PROBLEM DESCRIPTION:
Rewrite the listing below, replacing "Tap" with "Press" and changing nothing else. Leave the pictures out of your version.
________
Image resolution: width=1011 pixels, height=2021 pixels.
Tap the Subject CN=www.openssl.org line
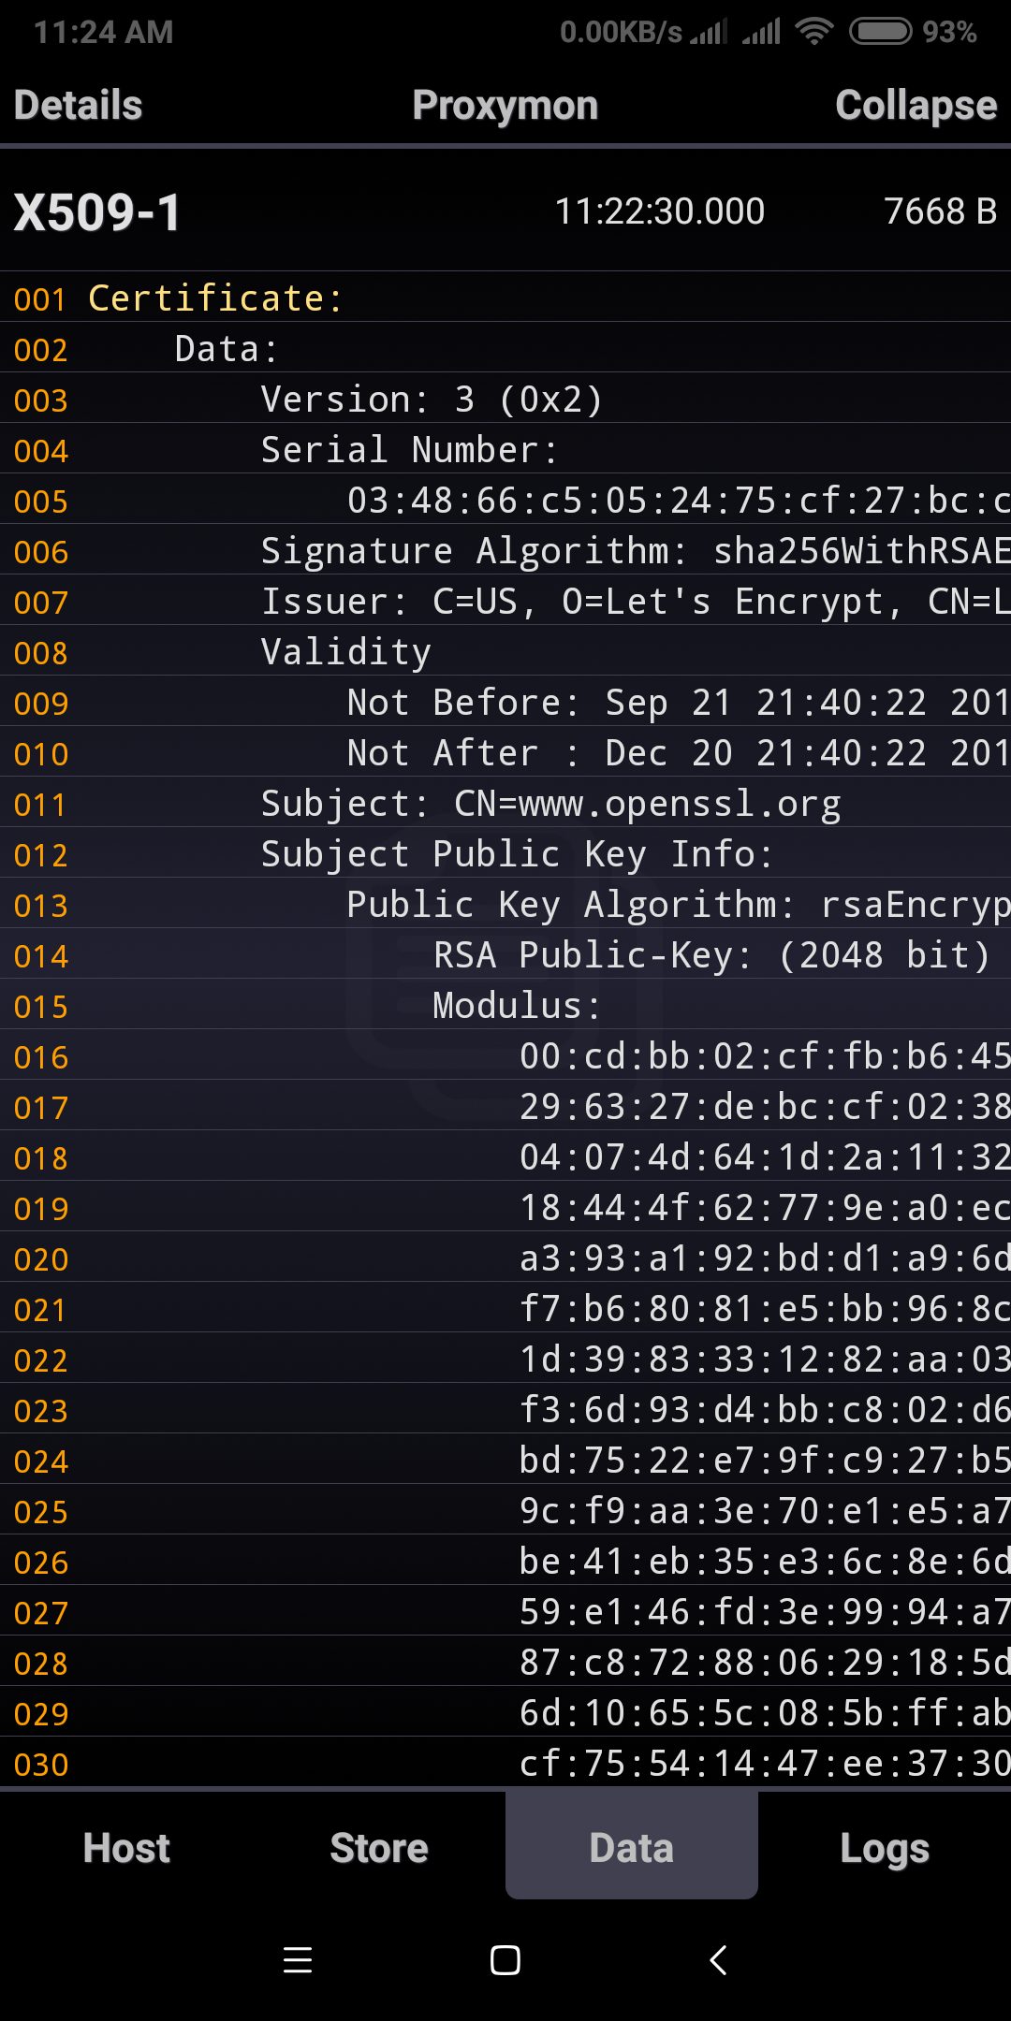pos(550,804)
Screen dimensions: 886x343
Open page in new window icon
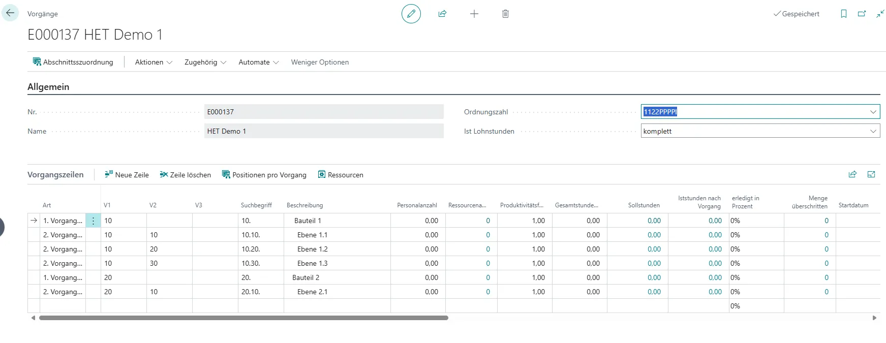[862, 14]
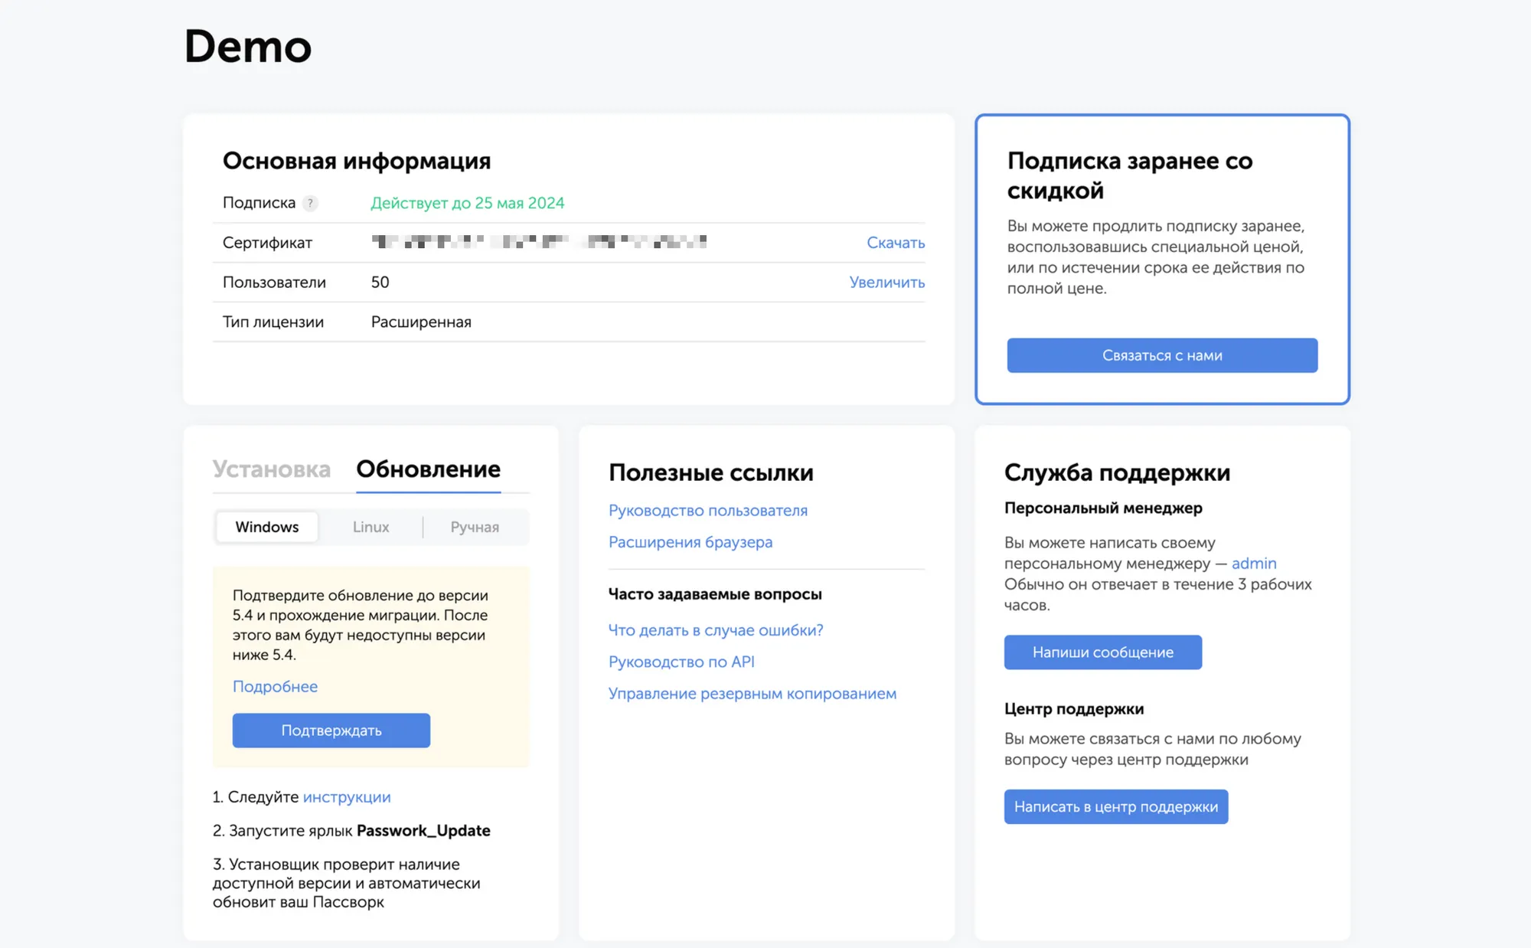Select the Windows update option
The image size is (1531, 948).
pyautogui.click(x=266, y=527)

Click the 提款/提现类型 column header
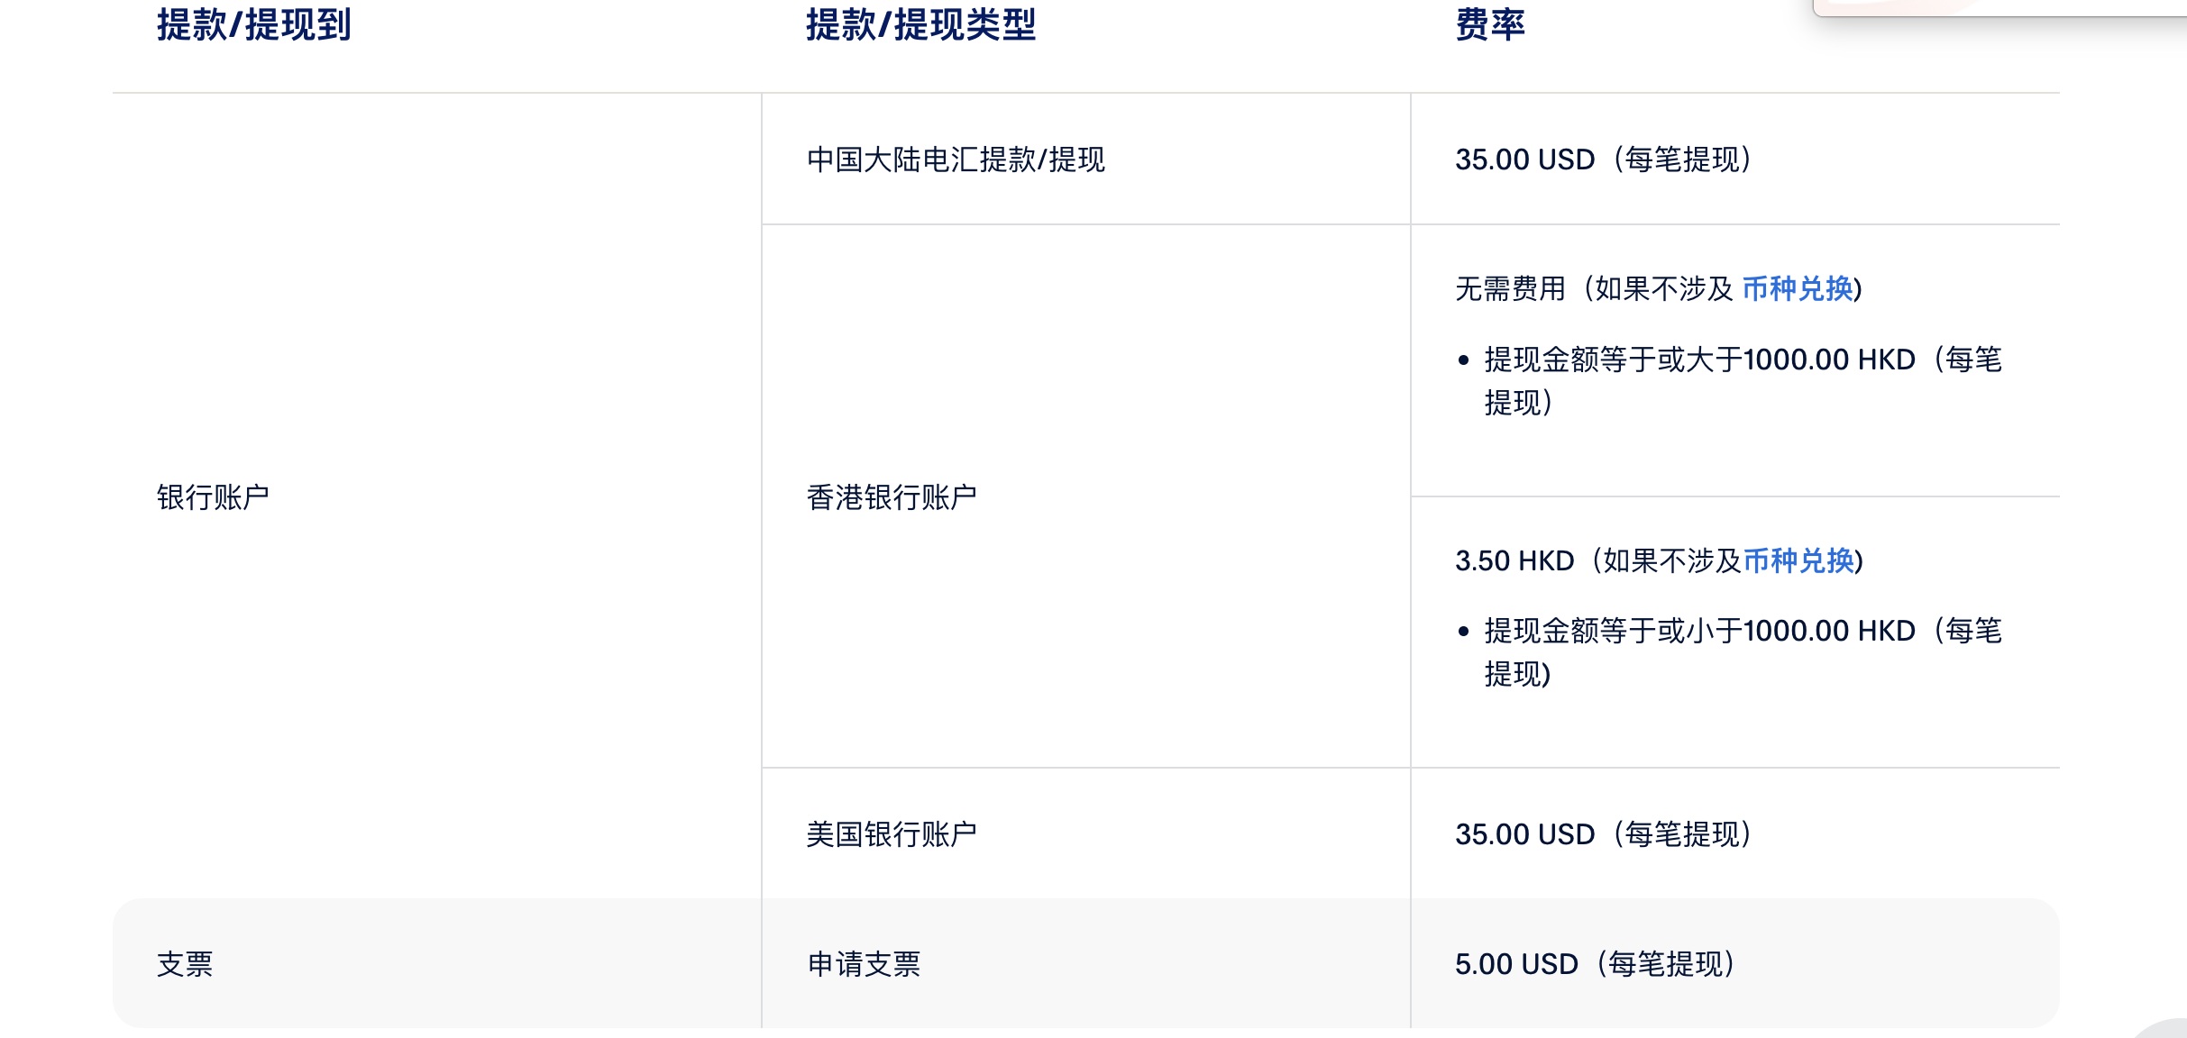pos(920,25)
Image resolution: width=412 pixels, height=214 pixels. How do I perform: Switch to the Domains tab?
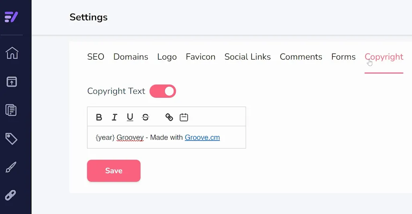(x=131, y=57)
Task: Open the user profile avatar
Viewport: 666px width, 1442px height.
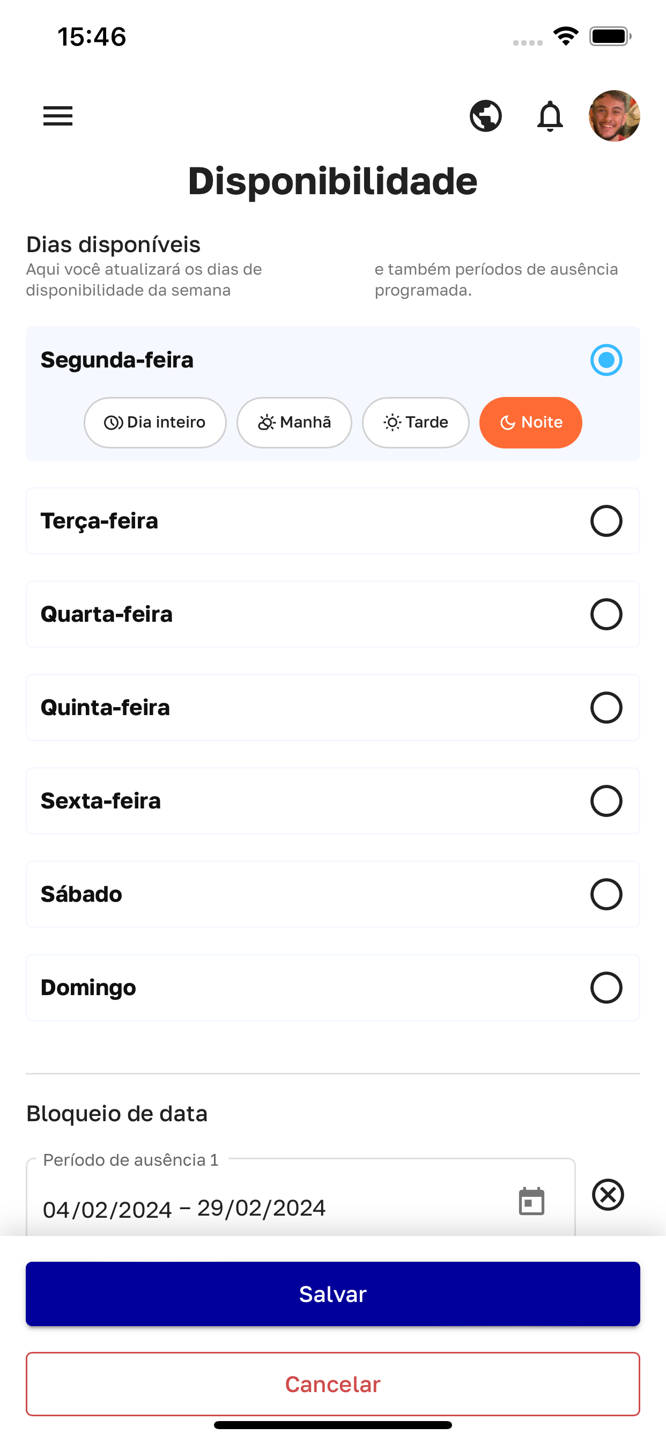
________
SOLVED EXERCISE:
Image resolution: width=1011 pixels, height=2021 pixels.
Press the Subject CN=www.openssl.org line
pos(550,804)
Screen dimensions: 886x343
Open page in new window icon
[862, 14]
Select the Windows update option
The image size is (1531, 948).
pyautogui.click(x=266, y=527)

Click the 提款/提现类型 column header
pos(920,25)
Image resolution: width=412 pixels, height=214 pixels. How do I perform: Switch to the Domains tab?
(x=131, y=57)
Task: Open the user profile avatar
Viewport: 666px width, 1442px height.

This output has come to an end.